2021’de aynı işlemi yaptığımda toplam değer 1798,8’e yükseliyor; aylık ortalama ise 149,9.
Şunu rahatlıkla söyleyebiliriz: 2020 yılında eğer ihracatımız 100 kiloyduysa, 2021’de bunu 125,7 kiloya çıkarttık.
Peki bu iyi haber mi? Gelin bir de bu artışın mali karşılığına bakalım:
2020 kötü bir yıldı; neredeyse bütün yıl boyunca endeks değeri 100’ün altında kalmış. Endeksin 2015 yılını 100 kabul ettiğini hatırlayacak olursak, 2020’de hep 2015’in altında gittiğimizi görürüz. Yıl boyunca toplam endeks değeri 1127,9 olmuş; aylık ortalama 94. Buna karşılık 2021 yılında ihracatımızın değeri artmış, yıllık endeks toplamı 1237,1 olmuş; aylık ortalama 103,1. İki yıl arasındaki değeri artışı yüzde 9,7.

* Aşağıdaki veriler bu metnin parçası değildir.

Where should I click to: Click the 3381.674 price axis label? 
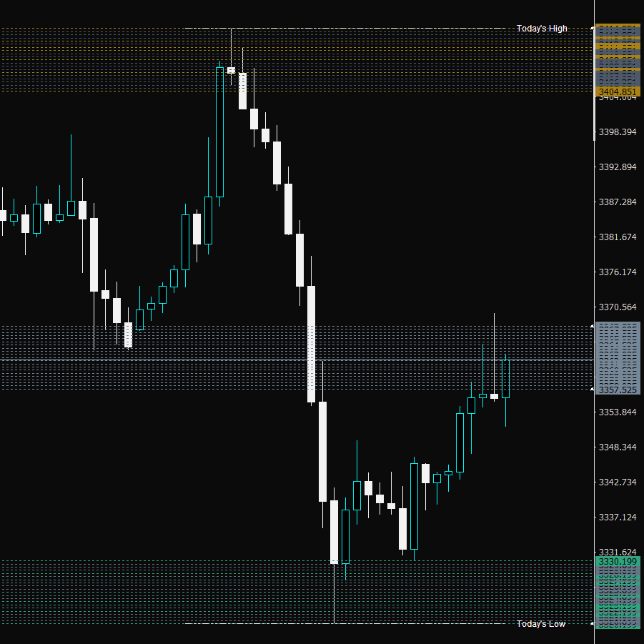click(x=617, y=237)
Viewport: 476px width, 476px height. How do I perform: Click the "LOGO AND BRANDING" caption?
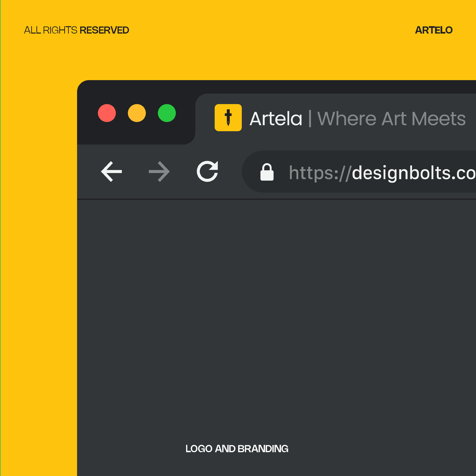237,449
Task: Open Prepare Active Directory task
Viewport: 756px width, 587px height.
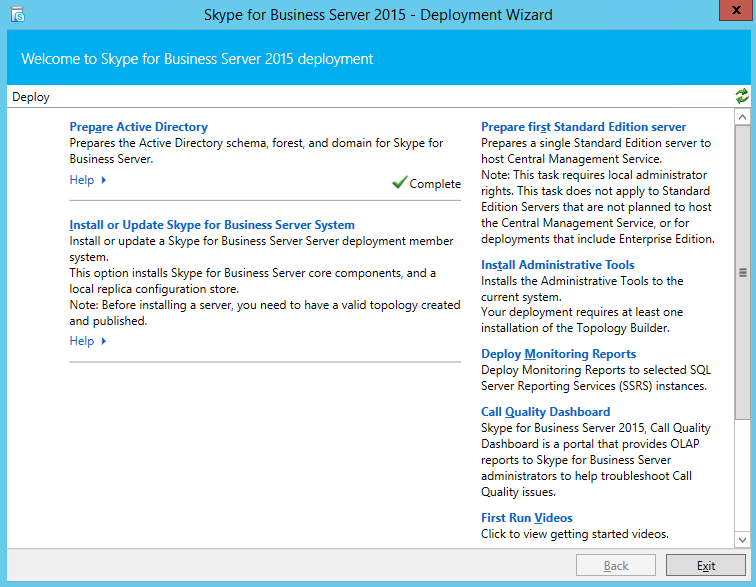Action: tap(138, 127)
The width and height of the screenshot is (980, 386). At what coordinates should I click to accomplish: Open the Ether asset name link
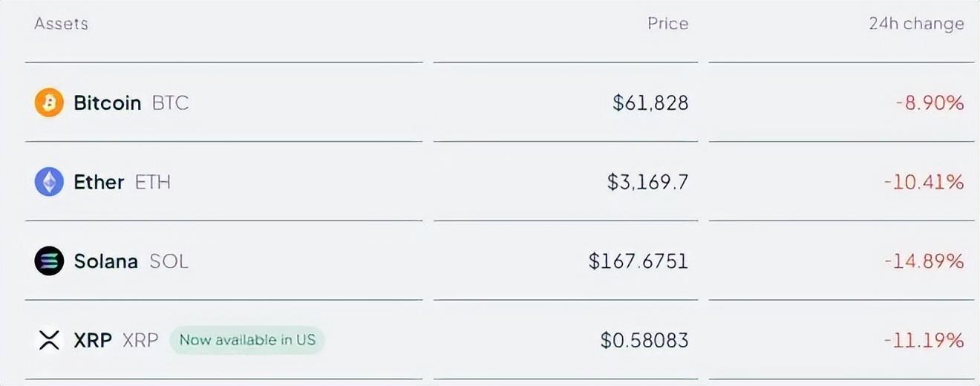point(99,182)
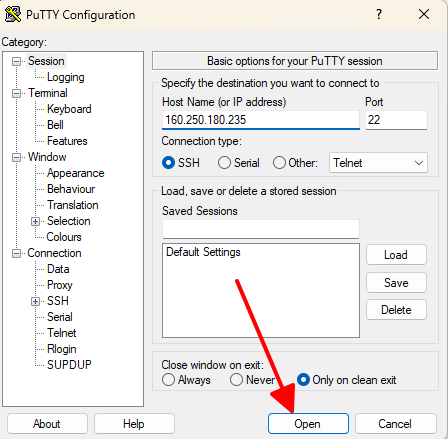This screenshot has height=439, width=448.
Task: Collapse the Connection category
Action: [16, 253]
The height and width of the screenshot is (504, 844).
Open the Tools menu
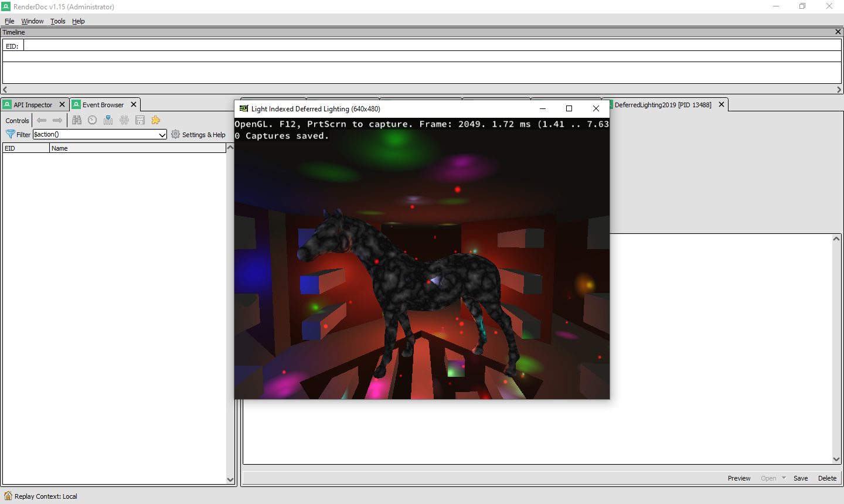(x=57, y=21)
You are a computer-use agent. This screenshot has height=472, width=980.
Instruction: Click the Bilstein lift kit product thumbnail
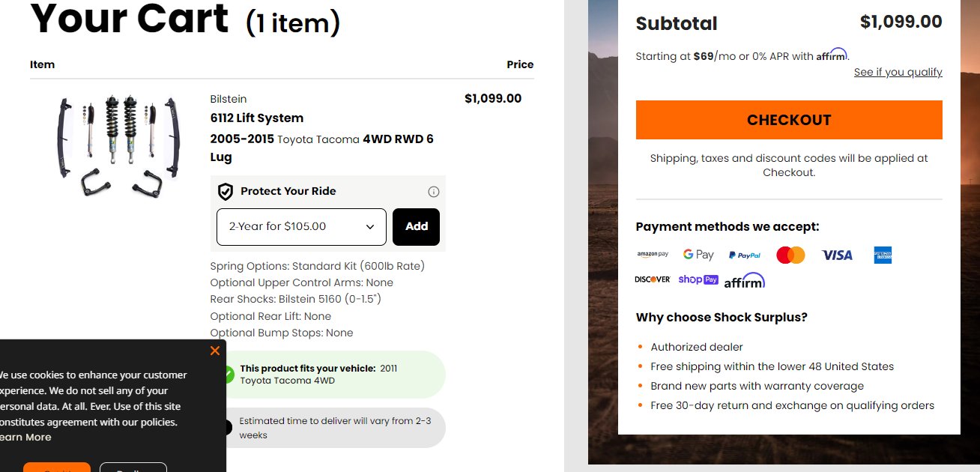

Özetleyelim: İhraç ettiğimiz malların miktarı 100 birimden 125,7 birime çıkmış; bu mallara karşılık aldığımız para 100 birimden 109,7 birime yükselmiş.
Daha fazla şey üretmişiz, daha az para almışız. Bir başka deyişle, ürettiğimiz malların değeri düşmüş.
Gelin bir ithalata bakalım aynı şekilde. 2020 yılında ithalatımızın miktarını ölçen endeksin toplamı 1301 olmuş. Aylık ortalama 108,4. Buna karşılık 2021’de endeks toplamı 1310,2 olmuş; aylık ortalama 109,2 seviyesinde. Fark yüzde 0,7. Yani 2020’de 100 birim ithalat yapmışız; 2021’de bu 100,7’ye yükselmiş.
Miktarlar böyle, paralar nasıl? 2020 yılında endeks toplamı 1132,1 olmuş; aylık ortalaması 94,3. Yani 2015 yılına göre ithalatımıza daha az para harcamışız. 2021 yılında ise işler terse dönmüş; yıllık endeks toplamı 1395,5 olmuş; aylık ortalaması 116,3. İki yıl arasındaki fark yüzde 23,3 seviyesinde.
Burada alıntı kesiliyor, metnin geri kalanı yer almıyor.